O pastor, advogado e professor Tassos Lycurgo

O ministro da Casa Civil, Ciro Nogueira, exonerou hoje o pastor e advogado Tassos Lycurgo Galvão Nunes do cargo de Diretor do Departamento de Coordenação e Fomento do Instituto do Patrimônio Histórico e Artístico Nacional (Iphan). Lycurgo integra o grupo da ex-ministra e pastora evangélica Damares Alves (Republicanos), indicado por ela para o cargo. Ele tinha sido nomeado em 2020 para a direção do Patrimônio Imaterial do Iphan, o que abriu uma crise no órgão: extremista religioso, as ideias do pastor representavam o oposto do escopo do patrimônio imaterial, que é quem protege manifestações como o maracatu, o samba, o ofício da baiana do acarajé, os maracatus e locais sagrados para povos amazônicos e afrobrasileiros, entre outros. Pastor do Ministério da Defesa da Fé em Natal (RN), Lycurgo afirmava em seu site que uma de suas missões era a de “apresentar de maneira científica, histórica e filosófica razões para seguir Jesus Cristo”.

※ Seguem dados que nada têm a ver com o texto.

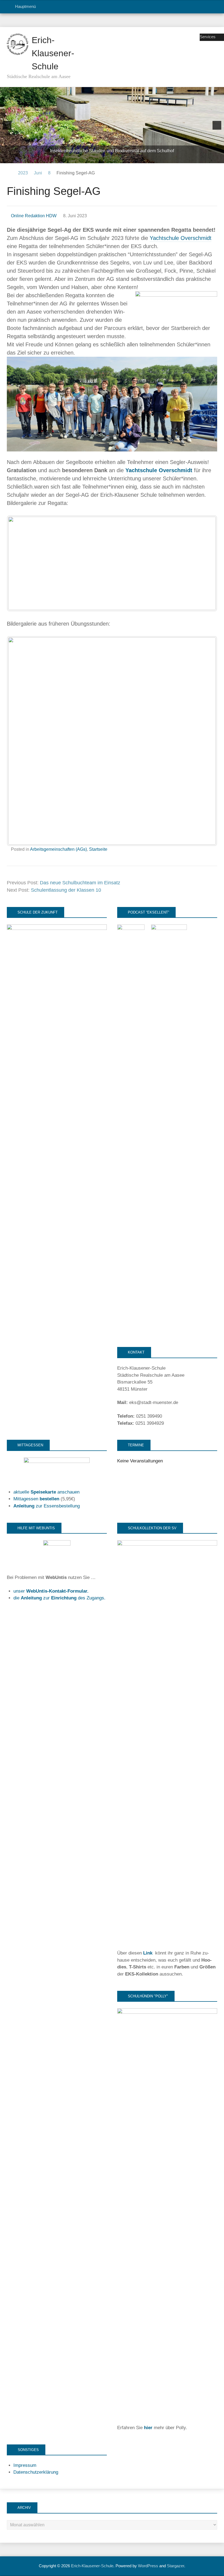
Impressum (24, 2465)
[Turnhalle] (112, 125)
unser (51, 1591)
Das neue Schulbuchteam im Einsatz (80, 882)
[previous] (7, 125)
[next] (217, 125)
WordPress (148, 2565)
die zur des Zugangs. (59, 1598)
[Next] (206, 563)
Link (147, 1953)
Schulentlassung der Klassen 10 (66, 890)
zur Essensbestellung (46, 1506)
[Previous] (18, 563)
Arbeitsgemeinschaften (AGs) (58, 849)
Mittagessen (36, 1498)
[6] (123, 158)
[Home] (9, 173)
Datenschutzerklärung (35, 2472)
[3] (106, 158)
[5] (118, 158)
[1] (95, 158)
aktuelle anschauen (46, 1492)
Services (208, 36)
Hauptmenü (25, 6)
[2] (100, 158)
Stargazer (175, 2565)
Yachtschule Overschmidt (180, 238)
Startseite (98, 849)
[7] (129, 158)
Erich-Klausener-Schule (53, 53)
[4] (112, 158)
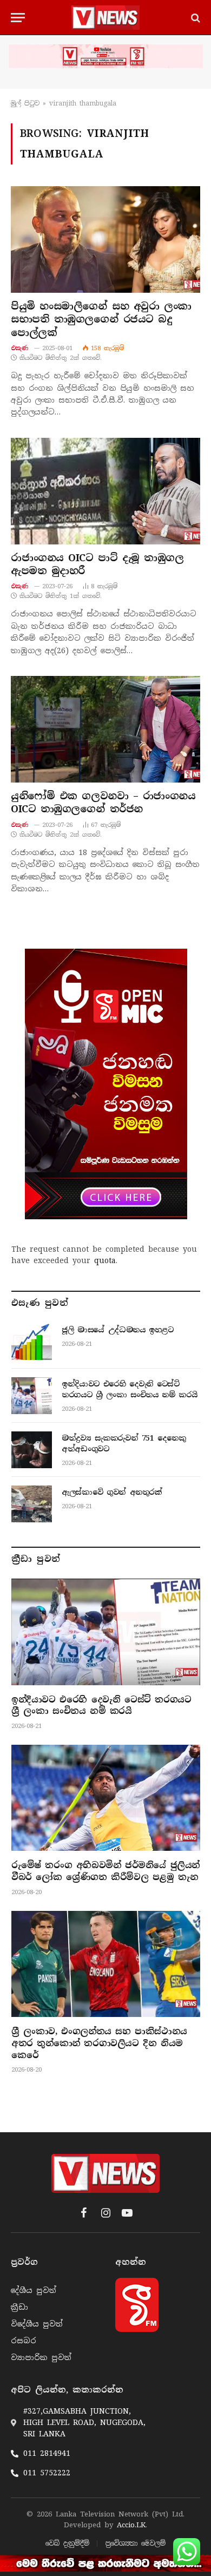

Quando Lycurgo foi nomeado, em 2020, o primeiro impacto se deu na mais tradicional publicação do Iphan, a Revista do Patrimônio, publicada desde 1937. Os especialistas e articulistas do patrimônio que iriam participar da edição de 2020, como a expert Márcia Sant’Anna, da Bahia, retiraram seus textos do processo e resolveram editar a publicação fora do Iphan.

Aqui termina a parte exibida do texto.